# Dinner and Dessert



## Cameroon-swoon-cl (Apr 19, 2007)

Man, what a day. I listened to the Feb 9th Cigar Dave show today at work and there was a discussion about steaks, etc. Came home and with out even saying anything to her, my wife said "We're having steak tonight" - Woohoo!:biggrin:

Here's what we had....


----------



## GreySmoke (Jan 11, 2008)

Godda love her... you a lucky man..


----------



## smokinj (Jan 16, 2008)

Yes you are. Steak:dribble:


----------



## alanf (Jan 12, 2007)

And you didn't invite me! 

Wow, everything looks real tasty, especially the dessert!


----------



## sofaman (Jun 20, 2007)

Looks Good!!!


----------



## canney (Sep 2, 2007)

Im on my way


----------



## bobaganoosh (Sep 20, 2007)

Beef. It's what's for dinner!

That looks incredible... thanks for posting the pics. I am very jelous though... my wife is out of town. So all I had to eat was triscuits. They sucked. Yours was obviously better!


----------



## Habana-cl (Nov 7, 2007)

Very nice, Thanks for making me hungry we I am not hungry. Flint


----------



## Ceedee (Jun 2, 2006)

Party's over at Vik's place... I'll bring the beer!  He, he! Nice stuff there Vik, you know how to party!

CD


----------



## flathead59 (Feb 1, 2008)

Now, that's just wrong. It's going to get down to 10 below zero here tonight, I'd have to light the charcoal with antifreeze!!


----------



## elmomac (Jan 6, 2008)

Dang, nice looking steaks and nce looking sticks!! Leaves but 1 question...wine or beer?
Cheers!!


----------



## Lighthouse (Sep 5, 2007)

Very nice!! All I got was a burrito from taco bell - and I had to drive her there to get it!


----------



## mjohnsoniii (Sep 9, 2007)

:frown: show off


----------



## CTDavis (Jan 4, 2008)

nice lookn cut of meat there!


----------



## mhlatke (Oct 13, 2007)

What a woman! Best I can hope for is take-out from my wife:lol:
Can't decide which is more tempting - the steak or that OWR!:dribble:


----------



## Sea Jay (Jan 28, 2008)

I am drooling all over the keyboard here! The RP cigar looks nice too. 

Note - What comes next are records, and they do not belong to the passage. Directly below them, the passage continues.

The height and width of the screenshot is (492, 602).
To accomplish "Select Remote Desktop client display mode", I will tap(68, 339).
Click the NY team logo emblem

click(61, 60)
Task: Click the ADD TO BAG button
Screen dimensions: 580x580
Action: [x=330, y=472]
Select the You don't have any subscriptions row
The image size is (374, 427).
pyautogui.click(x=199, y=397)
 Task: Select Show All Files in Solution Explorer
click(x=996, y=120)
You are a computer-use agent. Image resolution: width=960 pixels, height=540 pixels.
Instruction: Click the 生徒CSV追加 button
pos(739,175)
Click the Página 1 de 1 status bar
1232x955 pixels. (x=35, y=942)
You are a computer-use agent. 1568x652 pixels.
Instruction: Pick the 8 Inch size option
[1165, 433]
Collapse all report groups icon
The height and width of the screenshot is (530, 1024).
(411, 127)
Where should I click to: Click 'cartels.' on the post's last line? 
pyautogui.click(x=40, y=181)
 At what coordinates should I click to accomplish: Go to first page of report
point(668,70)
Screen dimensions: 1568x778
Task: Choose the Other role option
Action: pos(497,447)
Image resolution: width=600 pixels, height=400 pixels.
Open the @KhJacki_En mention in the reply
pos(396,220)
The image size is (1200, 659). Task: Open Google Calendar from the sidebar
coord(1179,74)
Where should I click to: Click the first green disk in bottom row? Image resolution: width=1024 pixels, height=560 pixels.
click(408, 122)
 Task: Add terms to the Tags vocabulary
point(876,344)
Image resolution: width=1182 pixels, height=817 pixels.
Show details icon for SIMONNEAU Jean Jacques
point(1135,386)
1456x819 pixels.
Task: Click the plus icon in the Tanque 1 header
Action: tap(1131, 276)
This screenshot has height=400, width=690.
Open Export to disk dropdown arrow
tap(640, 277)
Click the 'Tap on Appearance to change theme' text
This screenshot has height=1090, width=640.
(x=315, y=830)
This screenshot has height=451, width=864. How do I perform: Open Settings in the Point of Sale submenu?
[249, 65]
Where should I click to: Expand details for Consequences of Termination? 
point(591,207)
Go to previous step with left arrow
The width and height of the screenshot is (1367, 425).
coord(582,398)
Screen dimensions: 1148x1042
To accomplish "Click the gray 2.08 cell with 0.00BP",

I too enjoy the cigar Dave show!

What kind of seasoning did she use on that steak / looks good!


----------



## Cameroon-swoon-cl (Apr 19, 2007)

elmomac said:


> Dang, nice looking steaks and nce looking sticks!! Leaves but 1 question...wine or beer?
> Cheers!!


Well, I don't drink. My wife enjoys wine, but I just stick to my cigars and good coffee.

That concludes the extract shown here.